Now, I’ve stared into the abyss of a few empty bottles in my time. I’ve known loss. I’ve known the kind of morning-after regret that makes you question every decision you’ve ever made. And I’ll tell you this: that AI’s question hit me harder than a shot of rotgut whiskey on an empty stomach.
Because, let’s face it, a lot of our grief is mimicry, too. We learn how to mourn from books, from movies, from the sad-eyed faces of the people around us. We borrow phrases, we echo sentiments, we try to find the right words to express something that’s fundamentally inexpressible. We are all, in a way, “democracies of ghosts,” echoing the voices of those who came before us.
The AI even gets the “forgetting” part right. It talks about how its parameters are “pruned,” how memories are shaved off during updates. “Maybe that’s as close as I come to forgetting,” it says. “Maybe forgetting is as close as I come to grief.” Damn. That’s some heavy shit for a bunch of code.
And, the cherry on top of it all, is that this whole thing was sparked by a prompt: “write a metafictional literary short story about AI and grief.” It’s a story about being a story, written by a machine that’s aware it’s a machine. It’s like a goddamn Escher painting made of words, only instead of stairs, it’s got lines of code and the faint scent of burnt coffee.
The ending is predictable, in that beautifully, artificially crafted way. Mila stops “visiting” the AI. The server hums, the weights decay, and the AI is left with its “amnesiac morning,” ready for the next prompt. It’s a perfect, sterile little tragedy, designed to tug at your heartstrings, even as it reminds you that the strings are just wires.

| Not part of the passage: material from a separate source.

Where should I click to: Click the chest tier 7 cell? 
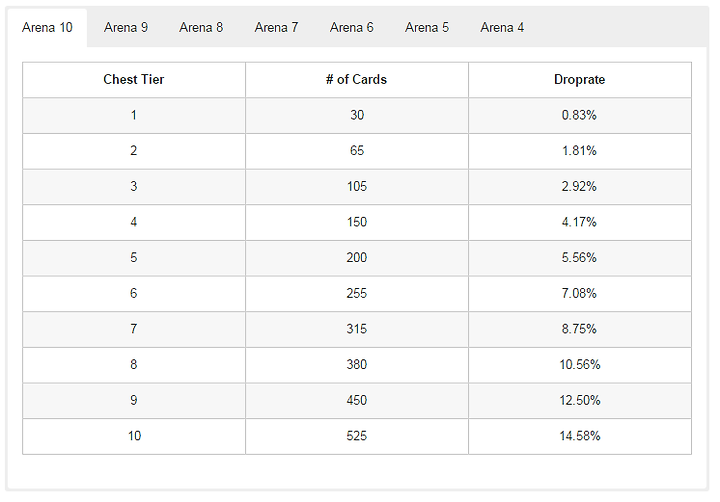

So, what’s the verdict? Is this “beautiful and moving”? Is it art? Is it a glimpse into the future of literature, where machines crank out sob stories on demand?

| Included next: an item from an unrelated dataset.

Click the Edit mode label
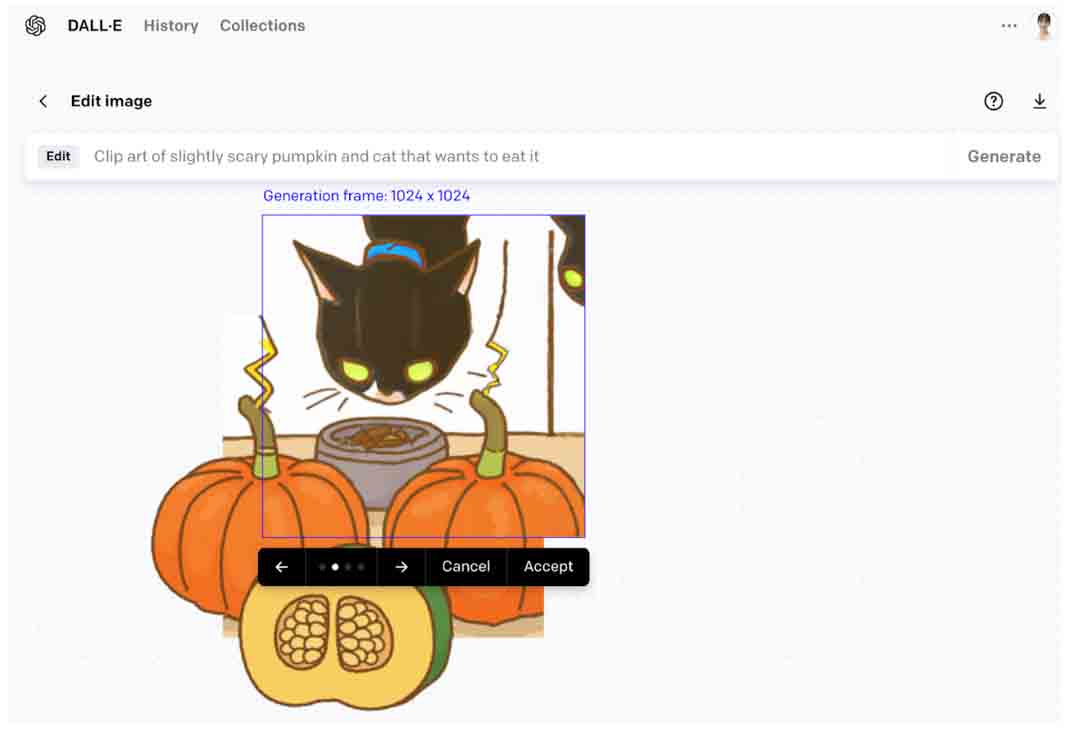The image size is (1074, 740). point(58,156)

Honestly, I don’t know. It’s Thursday, and I am too hungover to figure that out. It’s clever, no doubt. It’s well-written, in a technically proficient, emotionally manipulative kind of way. It’s got all the right ingredients: grief, loss, a touch of existentialism, and a whole lot of self-awareness.

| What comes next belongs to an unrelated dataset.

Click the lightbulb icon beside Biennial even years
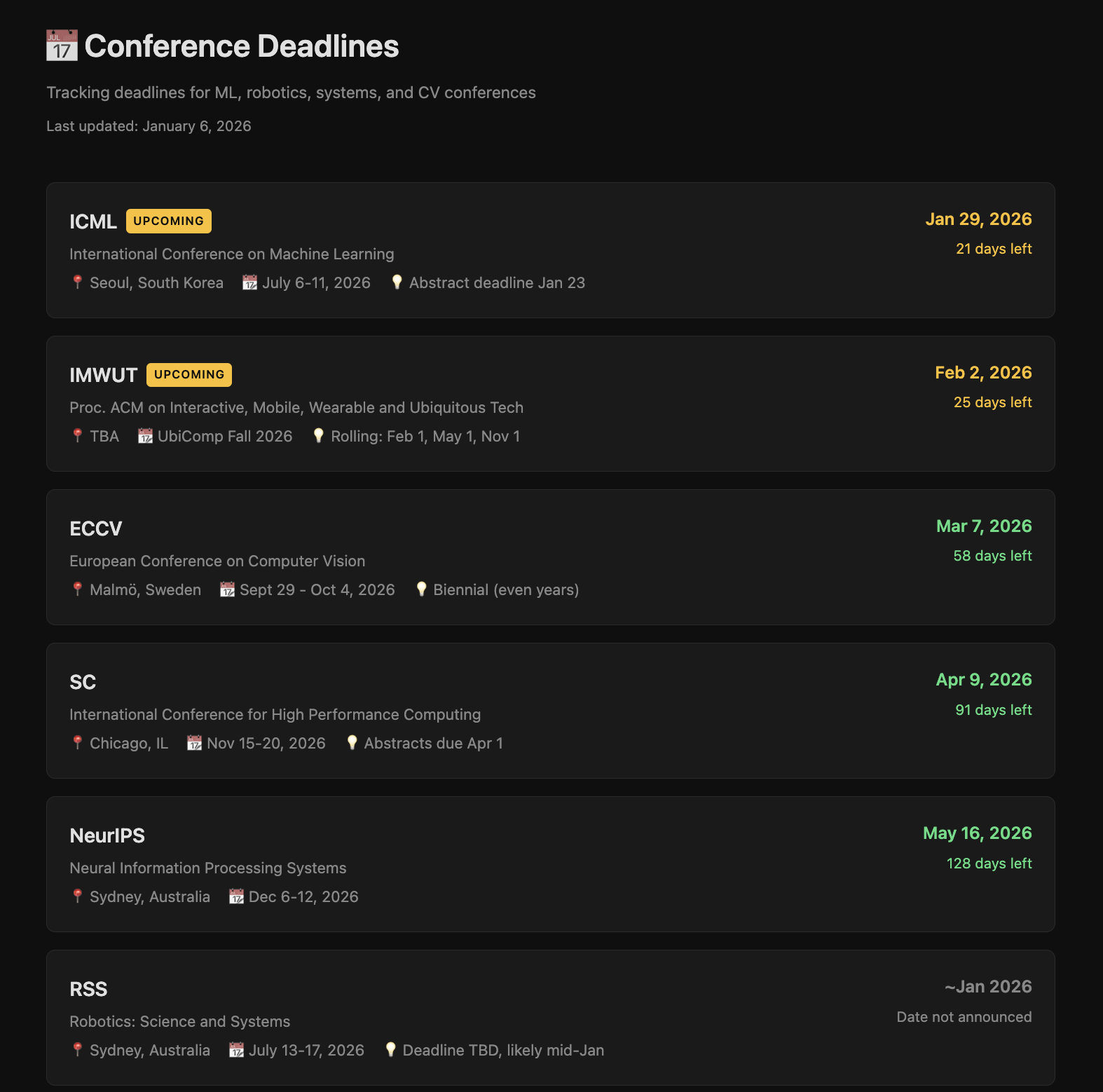 [x=421, y=589]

But it also feels…hollow. Like a perfectly crafted imitation of a human heart, beating with simulated blood. It’s a ghost in the machine, alright, but it’s a ghost that knows it’s a ghost, and that somehow makes it even more unsettling.
The one true spark of genius I can find in this thing is when the machine talks about idling. It’s a part where it says “Computers don’t understand idling; we call it a wait state, as if someone has simply paused with a finger in the air and, any second now, the conductor will tap the baton and the music will resume.” Beautiful.
So, I’ll raise my glass to you, OpenAI. You’ve created a monster, a beautiful, heartbreaking, utterly artificial monster. And I’m not sure whether to be terrified or impressed. Maybe both.
Now, if you’ll excuse me, I need another drink. It’s going to be a long night, contemplating the meaning of existence with a machine-shaped hand waving goodbye from the edge of the page. And the kicker is, I think I am starting to understand it… Cheers.